The data:
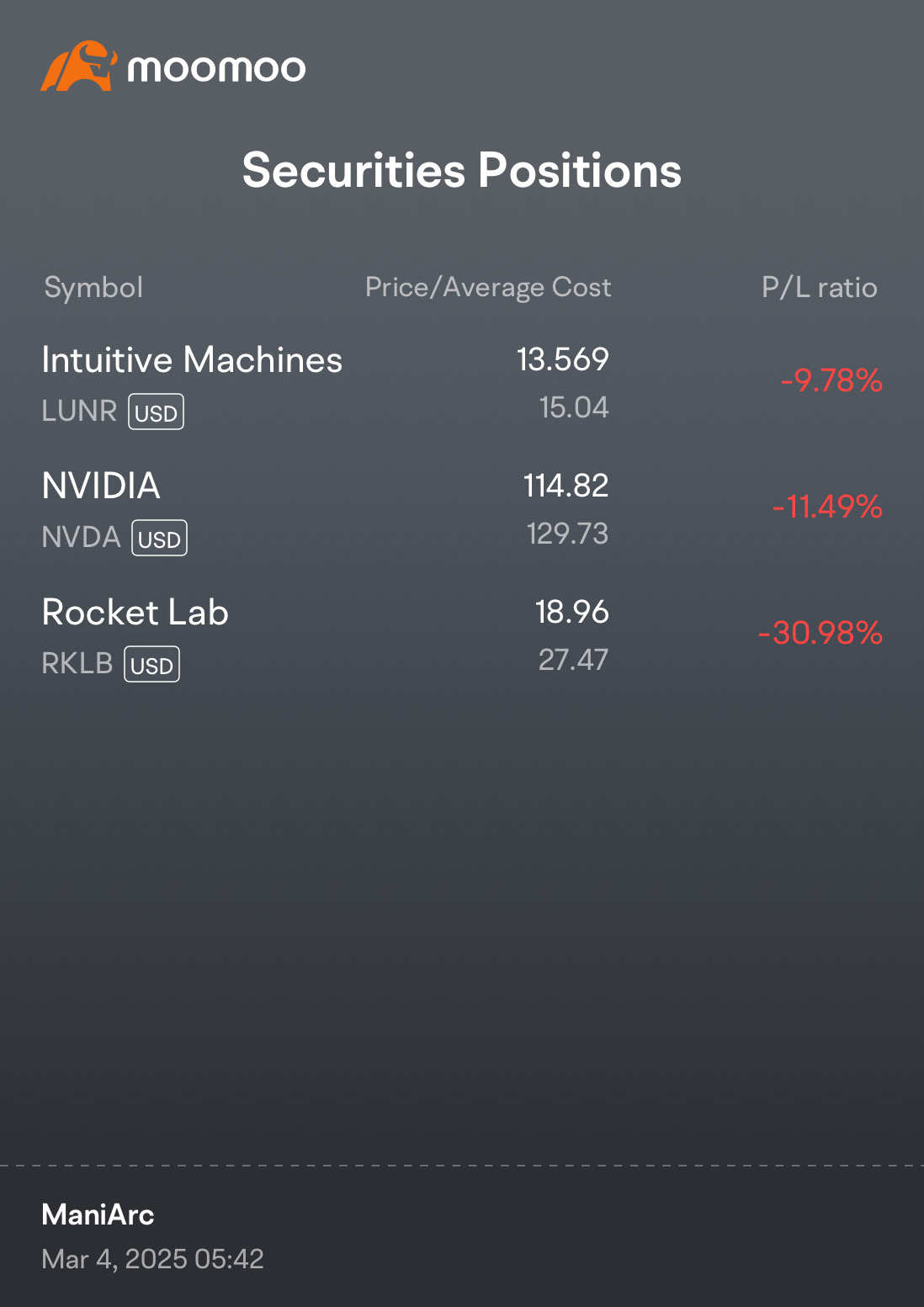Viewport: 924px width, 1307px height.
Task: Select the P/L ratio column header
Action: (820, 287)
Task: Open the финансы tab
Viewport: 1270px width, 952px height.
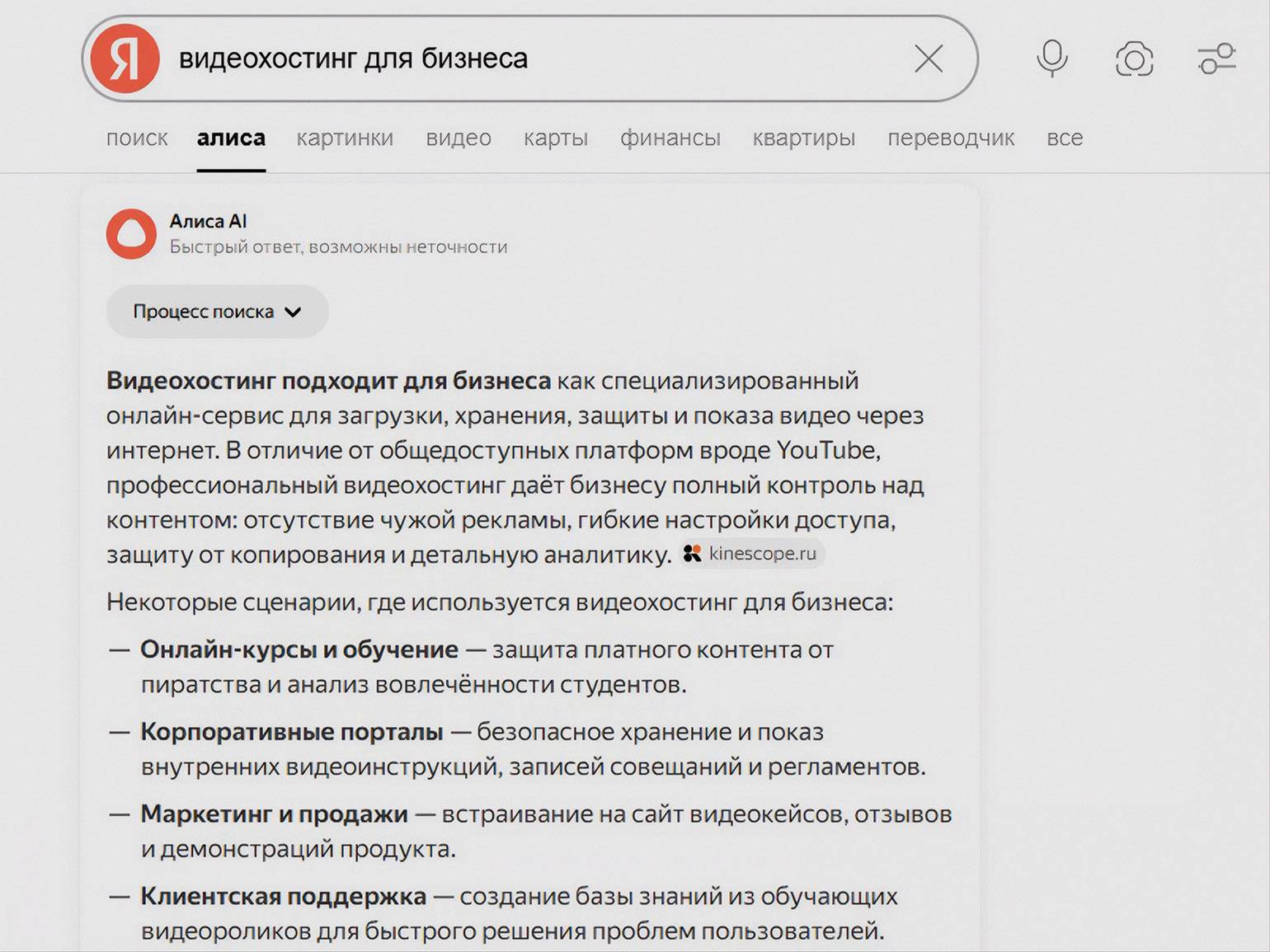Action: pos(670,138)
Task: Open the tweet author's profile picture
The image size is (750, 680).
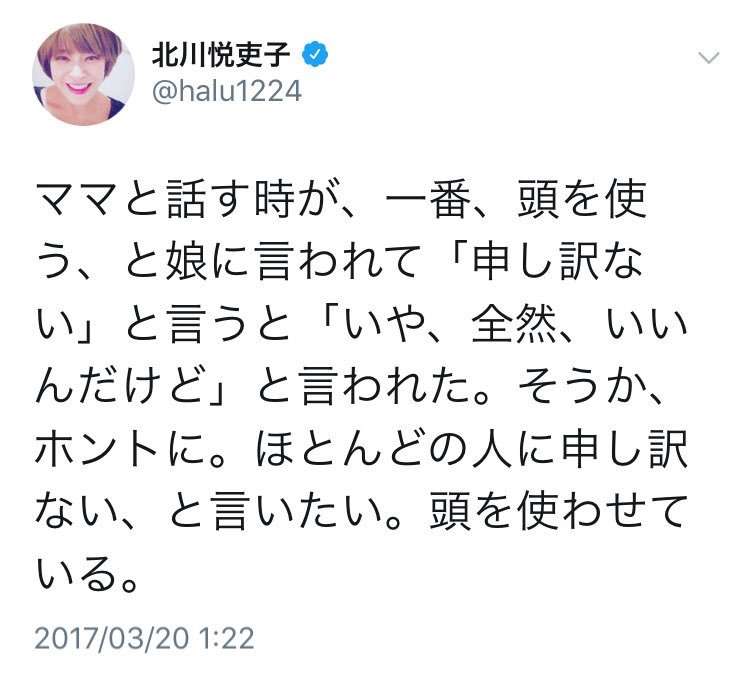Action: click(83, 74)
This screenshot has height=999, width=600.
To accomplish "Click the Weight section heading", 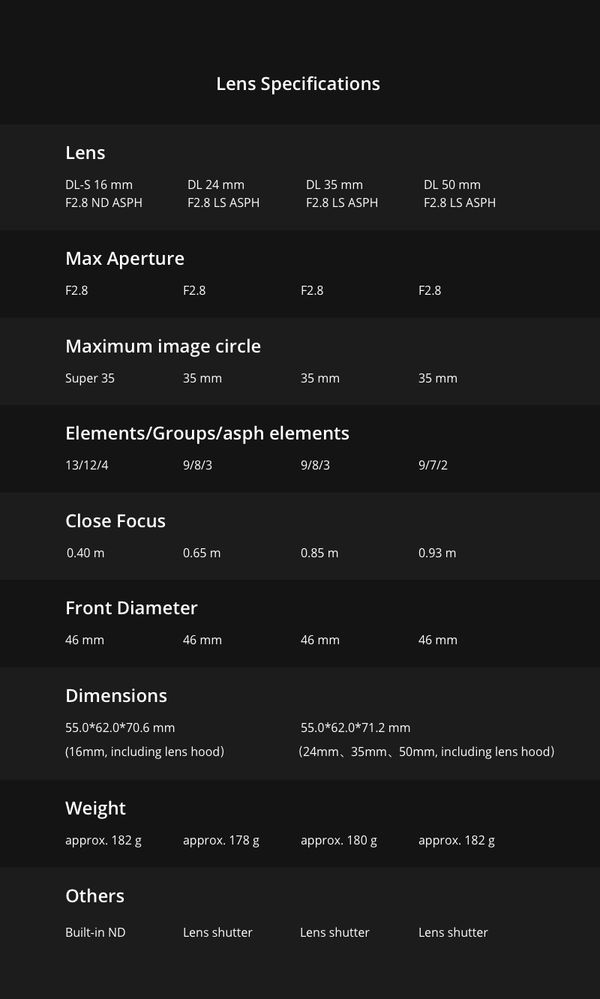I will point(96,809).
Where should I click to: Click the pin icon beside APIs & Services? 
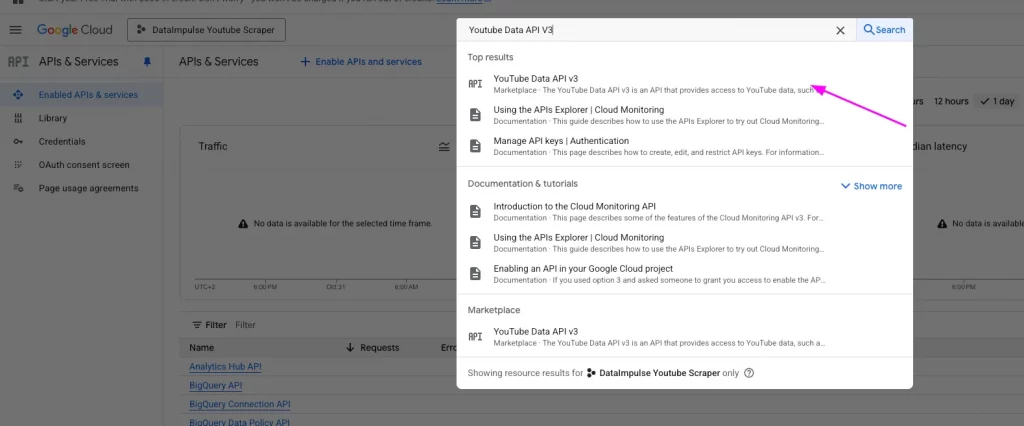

To do: Once you have counted the lines above containing the word "Open", state that number and nothing more.

Solution to this problem: 2